The Republican congresswoman from Minnesota and former presidential candidate got herself into yet another stew of controversy last week (she’s good at that) by insinuating government officials and high-placed employees who happen to be Muslims have connections to terrorist groups. She suggested with all the subtleness that is her style that even Rep. Keith Ellison, D-Minn., who happens to be a Muslim, has associations and family members who might be tied to organizations linked to terrorism, such as the Muslim Brotherhood.
While there is no credible evidence to support Bachmann’s allegations, that factor has not stopped her before. She has a base of support, primarily from the tea parties and tea party types; playing to them is her stock in trade. She is very good at it. However, her base is narrow — so much so that Republican leadership in the U.S. House (where she is chairwoman of the Tea Party Caucus) clamored to distance themselves from her remarks. Even Republican luminaries such as Sen. John McCain of Arizona, the party’s presidential candidate in 2008, had less-than-flattering things to say about Bachmann and her apparent Islamophobia.

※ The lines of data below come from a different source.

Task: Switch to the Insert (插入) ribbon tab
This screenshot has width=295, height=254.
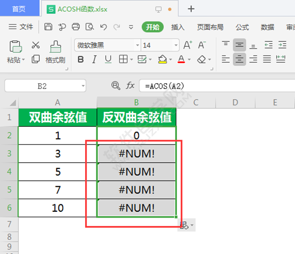Action: point(177,27)
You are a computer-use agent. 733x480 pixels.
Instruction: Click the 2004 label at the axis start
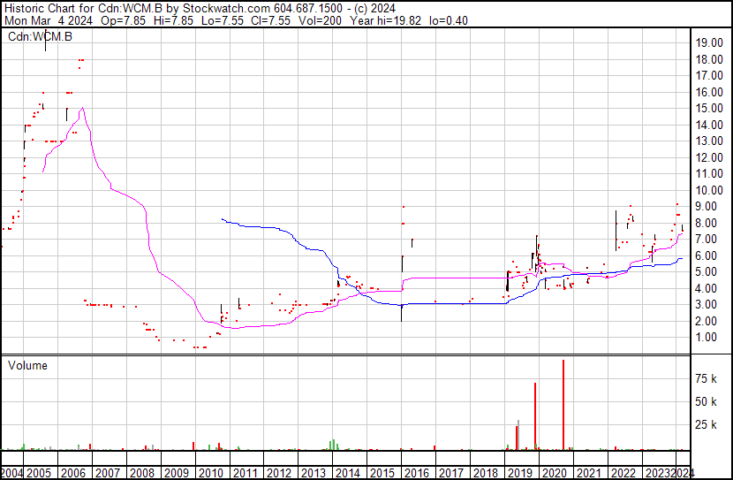[x=11, y=473]
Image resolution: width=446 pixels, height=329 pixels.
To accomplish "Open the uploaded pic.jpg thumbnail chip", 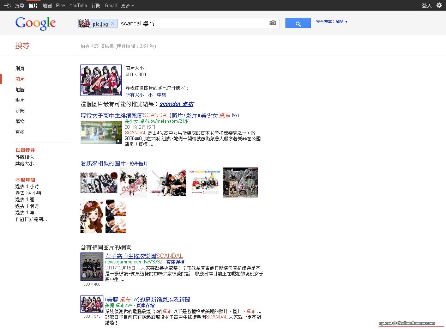I will click(x=94, y=24).
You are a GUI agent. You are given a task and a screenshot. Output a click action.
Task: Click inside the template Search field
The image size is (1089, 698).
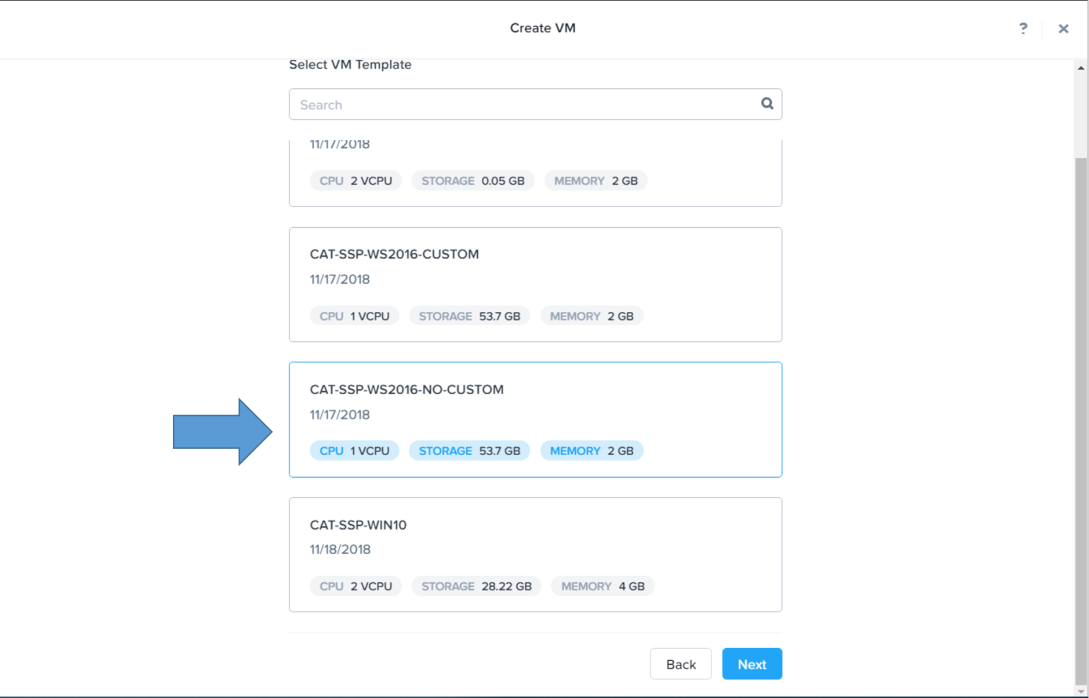pos(535,104)
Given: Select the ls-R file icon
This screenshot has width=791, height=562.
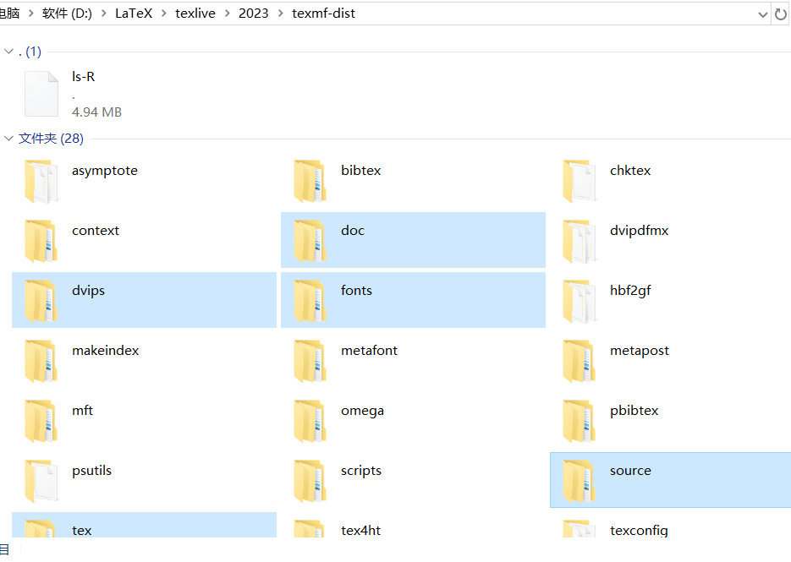Looking at the screenshot, I should tap(41, 94).
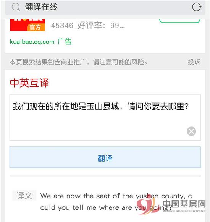Click the 译文 label
210x222 pixels.
coord(24,195)
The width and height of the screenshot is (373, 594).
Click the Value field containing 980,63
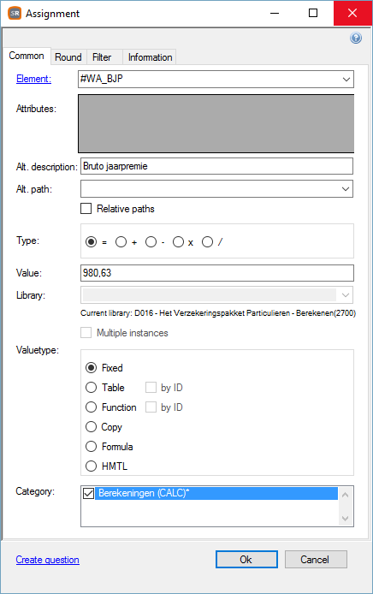217,273
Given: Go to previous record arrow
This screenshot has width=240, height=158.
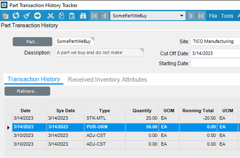Looking at the screenshot, I should point(104,16).
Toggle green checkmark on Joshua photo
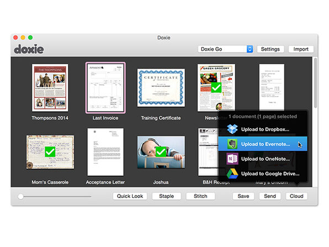The image size is (329, 247). point(161,152)
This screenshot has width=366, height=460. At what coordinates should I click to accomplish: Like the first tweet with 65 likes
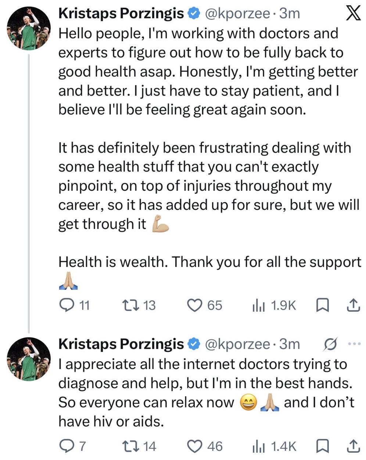click(x=195, y=305)
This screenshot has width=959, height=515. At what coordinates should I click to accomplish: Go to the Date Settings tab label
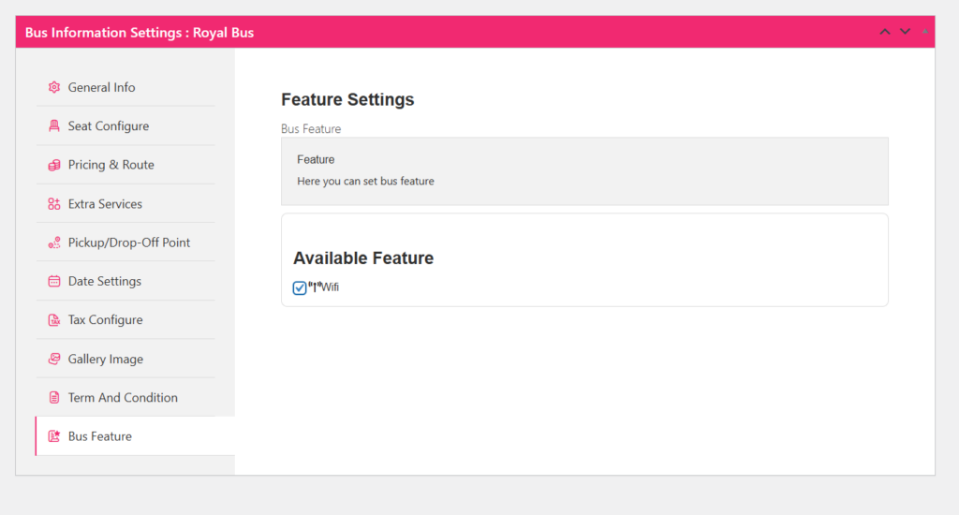click(105, 281)
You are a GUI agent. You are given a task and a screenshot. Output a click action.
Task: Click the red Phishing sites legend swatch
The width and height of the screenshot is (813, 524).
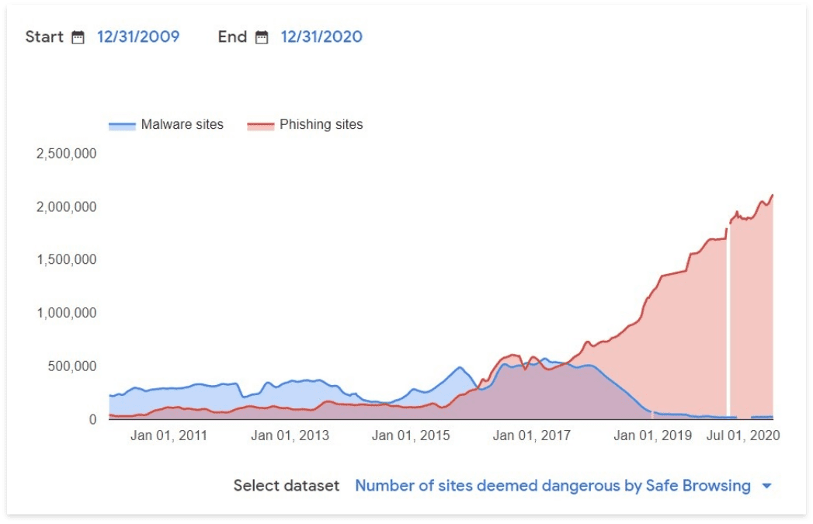261,125
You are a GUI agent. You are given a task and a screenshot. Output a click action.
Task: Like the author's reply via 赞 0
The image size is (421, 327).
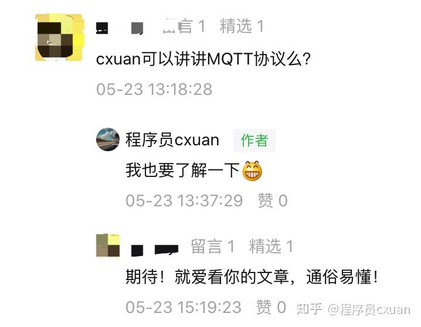273,200
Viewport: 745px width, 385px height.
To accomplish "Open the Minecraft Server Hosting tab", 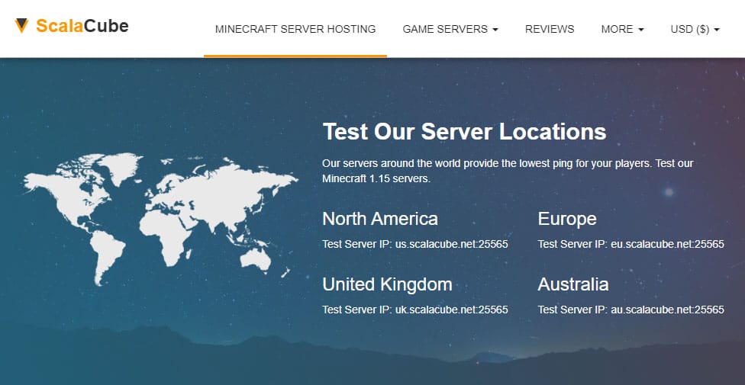I will coord(295,29).
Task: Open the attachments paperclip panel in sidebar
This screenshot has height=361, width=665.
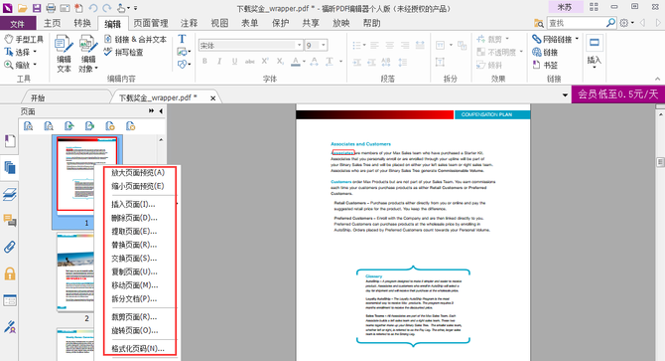Action: (9, 247)
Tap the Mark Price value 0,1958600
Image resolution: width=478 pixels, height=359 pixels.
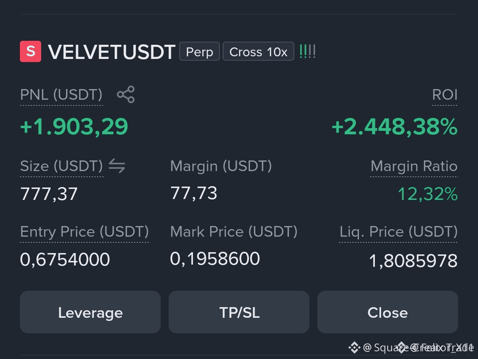pos(215,258)
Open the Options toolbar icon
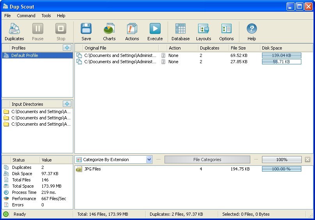The width and height of the screenshot is (315, 220). click(x=227, y=32)
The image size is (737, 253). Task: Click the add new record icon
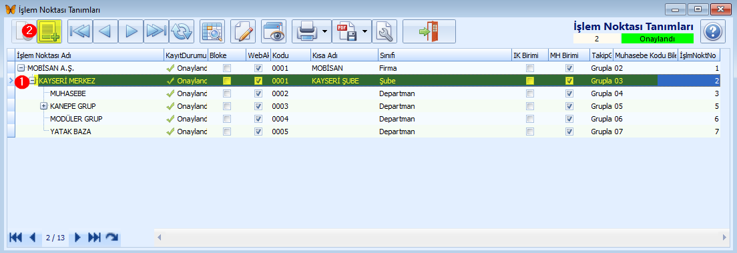click(50, 31)

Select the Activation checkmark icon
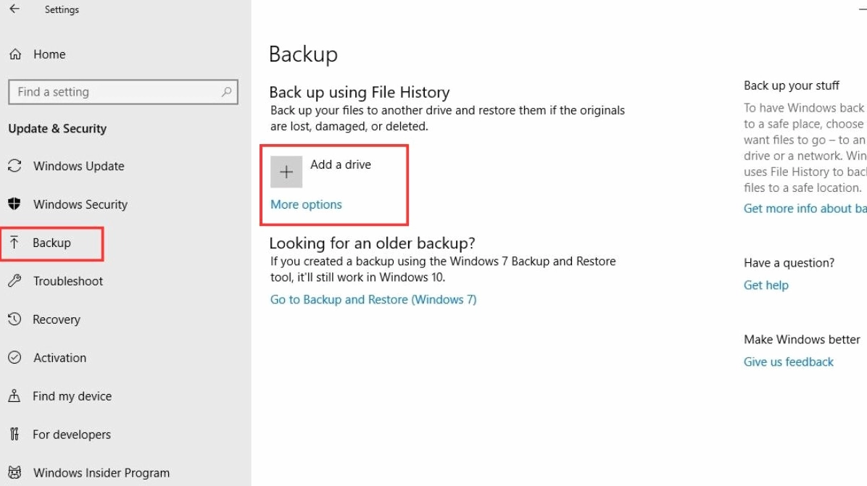[x=15, y=358]
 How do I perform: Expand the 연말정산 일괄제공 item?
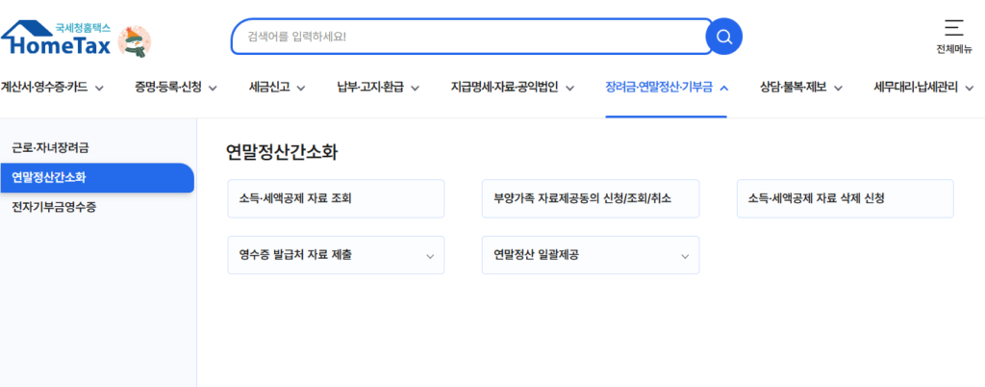(590, 255)
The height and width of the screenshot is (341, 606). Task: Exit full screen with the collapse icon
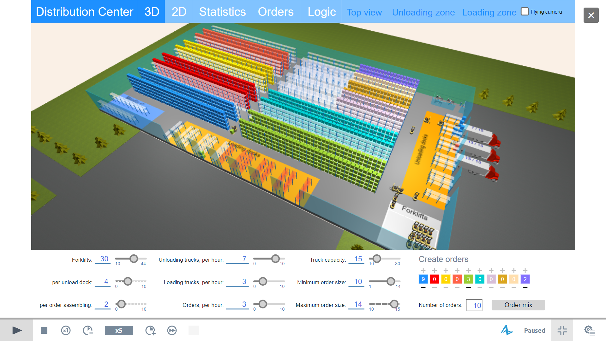[x=562, y=331]
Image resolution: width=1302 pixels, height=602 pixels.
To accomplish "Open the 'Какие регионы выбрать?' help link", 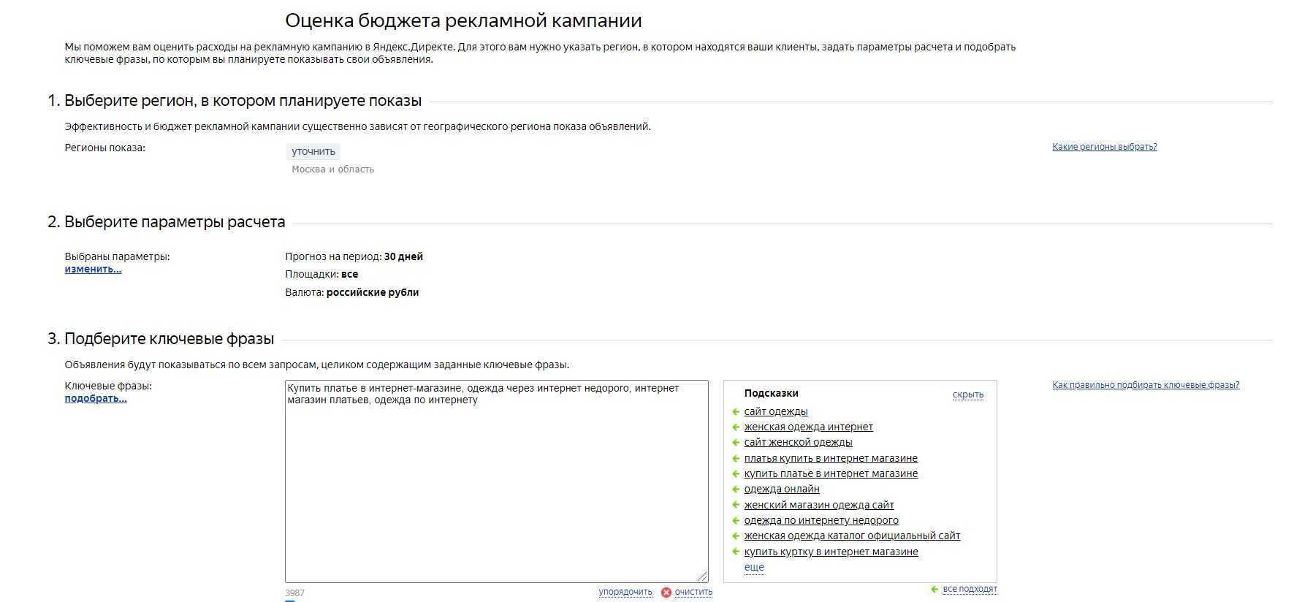I will (1104, 147).
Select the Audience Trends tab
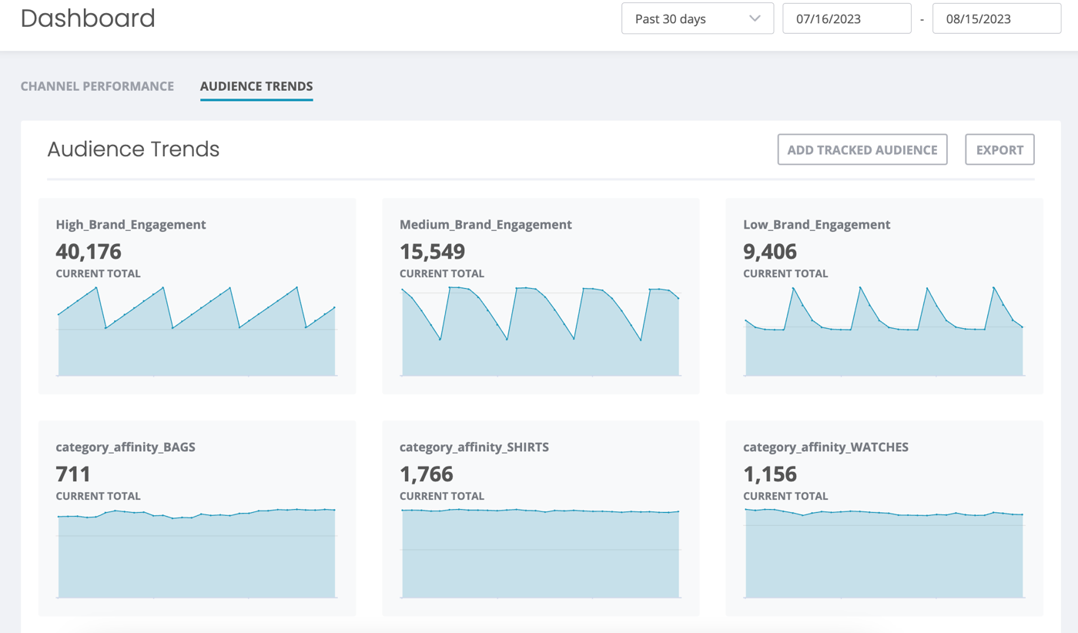The image size is (1078, 633). point(256,86)
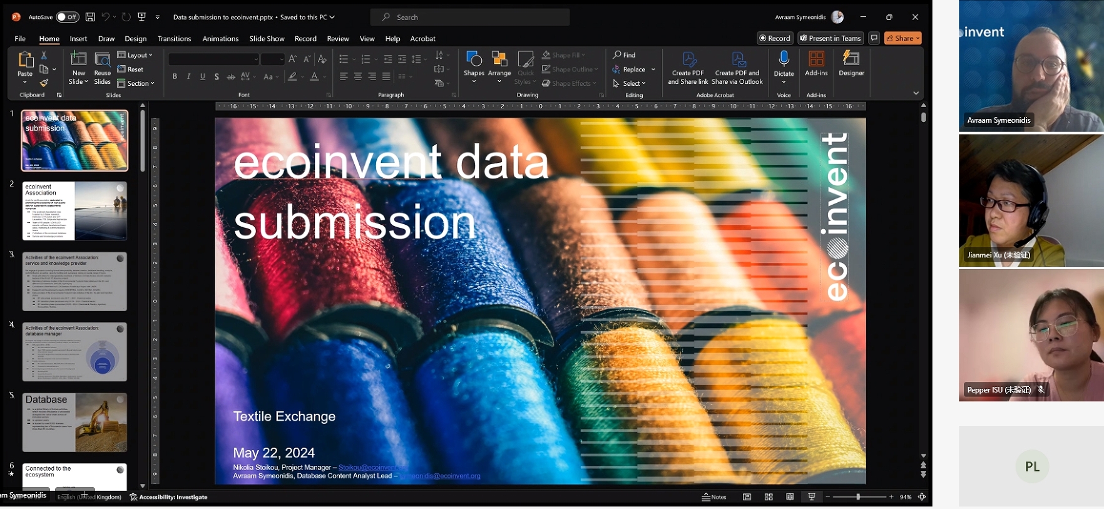Click the Add-ins icon
This screenshot has height=509, width=1104.
(x=816, y=59)
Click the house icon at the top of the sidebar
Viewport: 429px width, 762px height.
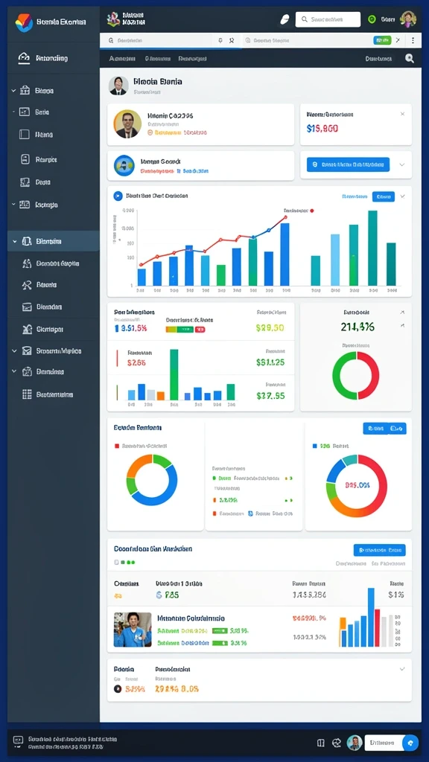click(x=24, y=58)
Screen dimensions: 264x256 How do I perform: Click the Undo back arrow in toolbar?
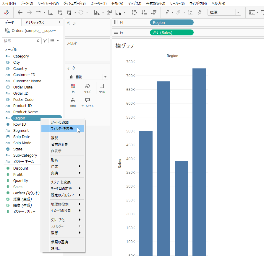point(20,12)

Undeterred, Bachmann let her tea party pals and the regular cast of talk-radio bloviators take up the rant. In classic paranoid fashion, the tea party set morphed criticism of her comments into an attempt by mainline Republican leaders to get rid of conservatives of tea party ilk. One tea party mouthpiece said:
“Now, however, it appears that the Tea Party poses a bigger threat to the GOP than any possible security threats brought up by Michele.”
They might be on to something. Their belief in a Republican conspiracy against the tea party might not be paranoid at all. Indeed, Bachmann has always found a way of ginning up support (often using fear tactics) among members of her natural base. Her Joe McCarthy-like remarks about Muslims in government fit the script she wrote long before she ran for the Republican presidential nomination. But the record shows that once Republican primary voters began to understand what Bachmann was all about, her campaign deflated.
Is she crazy? Not at all. She’s a calculating, clever, media-savvy politician who really believes the stuff she says. What is crazy is that the tea party, which sometimes has cogent and important things to say, would hitch its wagon to Bachmann’s sideshow.